Configuration Parameters

ParameterTypeDescriptionRequiredDefault
modestringAction when limits exceed: throttle, block, alert_onlyYes
max_limit.max_tokensintOverall token budgetYes
max_limit.windowintBudget window in secondsYes
max_limit.ttlintCache TTL in secondsYes
tool_limits[].namestringTool nameNo
tool_limits[].max_tokensintPer-tool token budgetNo
tool_limits[].windowintPer-tool window in secondsNo
tool_limits[].ttlintPer-tool TTL in secondsNo
throttle_delayintDelay (seconds) when mode=throttleNo0
Behavior notes:
  • Stages: PreRequest (checks before execution), PreResponse (updates usage after execution)
  • Keys usage by gateway and rule internally; safe for multi-tenant setups
  • If parsing fails or no tools found, request is allowed

Prerequisites

These agent security plugins require upstreams configured in provider mode.
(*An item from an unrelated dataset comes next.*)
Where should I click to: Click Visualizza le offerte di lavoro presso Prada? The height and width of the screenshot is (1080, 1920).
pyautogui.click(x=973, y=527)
See Upstream Services & Routing for details: /trustgate/core-concepts/upstream-services-overview Example upstream (provider mode):
{
  "name": "{{upstream_service_name}}",
  "algorithm": "round-robin",
  "targets": [
    {
      "provider": "openai",
      "provider_options": { "api": "responses" },
      "weight": 50,
      "priority": 1,
      "default_model": "gpt-4o-mini",
      "models": ["gpt-4", "gpt-4o-mini"],
      "stream": false,
      "credentials": { "api_key": "" }
    }
  ]
}

Example configuration

{
  "name": "tool_budget_limiter",
  "enabled": true,
  "stage": "pre_request",
  "priority": 1,
  "parallel": false,
  "settings": {
    "mode": "block",
    "max_limit": { "max_tokens": 50000, "window": 3600, "ttl": 3600 },
    "tool_limits": [
      { "name": "web_search", "max_tokens": 10000, "window": 1800, "ttl": 1800 },
      { "name": "db_query", "max_tokens": 5000, "window": 1800, "ttl": 1800 }
    ],
    "throttle_delay": 5
  }
}
To record usage, also add the plugin in pre_response stage with the same settings:
{
  "name": "tool_budget_limiter",
  "enabled": true,
  "stage": "pre_response",
  "priority": 100,
  "parallel": false,
  "settings": {
    "mode": "block",
    "max_limit": { "max_tokens": 50000, "window": 3600, "ttl": 3600 },
    "tool_limits": [
      { "name": "web_search", "max_tokens": 10000, "window": 1800, "ttl": 1800 },
      { "name": "db_query", "max_tokens": 5000, "window": 1800, "ttl": 1800 }
    ],
    "throttle_delay": 5
  }
}

Best practices

  • Start with alert-only to observe typical budgets, then switch to block/throttle
  • Use per-tool budgets for expensive tools to prevent localized spikes
  • Prefer reasonable windows (e.g., 30–60 minutes) and align TTL with window
  • Surface the X-TOKEN-LIMIT header to clients/ops dashboards for visibility

Compatibility

Currently supports agents using the OpenAI LLM request/response format only.